# springmaid pier



## ole-crabby (Aug 18, 2009)

did the pier open on the forth of july


----------



## SmoothLures (Feb 13, 2008)

It's open. Normal fish being caught. No shade. Same crappy management. $3 to walk, $12 to fish, plus parking.


----------



## ROWDY ROD (Jul 25, 2017)

Not for me 400 bucks a year and maybe 5 bucks to park..... I don't think so!!!!!


----------



## abass105 (Jun 13, 2006)

SmoothLures said:


> It's open. Normal fish being caught. No shade. Same crappy management. $3 to walk, $12 to fish, plus parking.

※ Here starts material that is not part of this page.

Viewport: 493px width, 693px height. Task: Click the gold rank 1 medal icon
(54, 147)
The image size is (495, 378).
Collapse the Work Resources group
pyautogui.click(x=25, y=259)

 I was actually told that the price is $12 per rod. Does anyone know if this is true or not?


----------



## piscesman (Apr 18, 2009)

Can't believe they are that stupid!!! $1 to walk before the damage and now, $3. YOU CAN'T FIX STUPID!!!! Greed all the way around. Thankfully other piers in the area to make life better. Does anyone know if the snags, aka, rock piles on the south side were removed?? Lost many a set-up there and never returned. Maybe a 2 for 1 special, 1 rod and spare for $10. I DON'T THINK SO!!!!!!!!!! My heart goes to you guys. Stay Safe and tight lines.............
Kim


----------